Advice And Reviews: Choosing A New Coffeemaker

This article discusses some of the features available on coffeemakers, and how to choose a new one.

Well, that was it. The coffeemaker has brewed its last pot. It no longer gets the coffee hot enough, or just won't turn on anymore. So, someone is in the market for a new coffeemaker. What to buy? The possibilities are nearly endless.

Coffeemakers are available in every price range, with every kind of feature, from no-frills to more bells and whistles than a new Cadillac. Prices can range anywhere from $12 to hundreds. It just depends on what the coffee drinker wants from a coffemaker.

Coffeemakers are available everywhere, from discount stores to department stores. They come with grinders, espresso makers, timers, dual-pot and single pot, by the cup or by the quart. Some have glass carafes, some have insulated ones like you used to see at the truck stops. Some cofeemakers brew the coffee right into the drinker's favorite mug, or even travel mug. The possibilities are nearly endless.

The coffee drinker should first think about what he wants a coffeemaker to do, and what he's willing to pay for the privilege. Is he mostly a weekend coffee drinker at home, saving his morning cup for the cart at the office? Or, does he like to have his coffee perked and ready to go when he gets up in the morning?
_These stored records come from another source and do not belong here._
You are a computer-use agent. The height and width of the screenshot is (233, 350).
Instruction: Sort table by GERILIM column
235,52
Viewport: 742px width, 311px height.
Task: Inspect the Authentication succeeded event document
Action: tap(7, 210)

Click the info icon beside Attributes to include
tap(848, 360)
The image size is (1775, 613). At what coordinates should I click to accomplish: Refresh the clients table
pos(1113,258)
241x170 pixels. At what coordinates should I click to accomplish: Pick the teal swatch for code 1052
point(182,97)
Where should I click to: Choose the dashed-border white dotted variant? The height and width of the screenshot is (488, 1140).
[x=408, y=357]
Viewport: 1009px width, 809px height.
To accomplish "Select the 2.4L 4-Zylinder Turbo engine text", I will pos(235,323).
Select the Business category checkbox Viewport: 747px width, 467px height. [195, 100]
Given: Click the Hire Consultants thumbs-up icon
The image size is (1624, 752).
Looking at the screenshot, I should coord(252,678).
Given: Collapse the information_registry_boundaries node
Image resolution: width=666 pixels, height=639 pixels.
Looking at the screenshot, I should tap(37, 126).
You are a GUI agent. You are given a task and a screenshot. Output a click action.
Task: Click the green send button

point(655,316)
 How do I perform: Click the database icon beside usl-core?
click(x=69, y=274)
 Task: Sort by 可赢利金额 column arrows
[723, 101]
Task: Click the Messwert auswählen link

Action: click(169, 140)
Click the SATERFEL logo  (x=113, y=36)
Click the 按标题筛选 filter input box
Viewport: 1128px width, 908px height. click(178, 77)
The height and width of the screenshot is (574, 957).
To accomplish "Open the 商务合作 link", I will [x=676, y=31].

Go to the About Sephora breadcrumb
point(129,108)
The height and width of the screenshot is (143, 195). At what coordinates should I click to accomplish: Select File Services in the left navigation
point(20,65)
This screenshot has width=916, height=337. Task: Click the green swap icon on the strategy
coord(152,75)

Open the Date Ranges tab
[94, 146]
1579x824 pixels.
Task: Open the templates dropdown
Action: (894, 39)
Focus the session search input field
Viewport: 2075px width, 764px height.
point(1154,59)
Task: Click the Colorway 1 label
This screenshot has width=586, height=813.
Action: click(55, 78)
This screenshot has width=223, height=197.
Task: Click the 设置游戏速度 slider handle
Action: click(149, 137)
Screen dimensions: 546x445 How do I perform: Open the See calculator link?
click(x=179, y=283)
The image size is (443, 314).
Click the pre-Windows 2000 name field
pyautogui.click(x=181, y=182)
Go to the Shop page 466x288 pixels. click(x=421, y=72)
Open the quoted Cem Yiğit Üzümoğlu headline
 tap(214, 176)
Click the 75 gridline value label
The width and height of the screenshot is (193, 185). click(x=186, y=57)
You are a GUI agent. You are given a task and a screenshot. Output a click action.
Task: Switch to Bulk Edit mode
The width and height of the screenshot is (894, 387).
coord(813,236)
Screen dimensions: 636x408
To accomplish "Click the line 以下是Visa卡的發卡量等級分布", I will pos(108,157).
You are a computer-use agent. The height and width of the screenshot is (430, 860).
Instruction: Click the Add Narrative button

Does he want a grinder with the pot. Also, how much does he drink, and is he the only coffee drinker in the family?

A coffee drinker who is the only one in the family, or who drinks coffee at home mostly on weekends, will probably want to look for a smaller pot, one that holds about four cups and is a basic coffeemaker. If he wants the coffee to be waiting on him when he gets up on Saturday morning, four cup makers are available with timers, so he can put in the coffee and water the night before, set the timer and voila! He gets up in the morning to fresh-brewed java.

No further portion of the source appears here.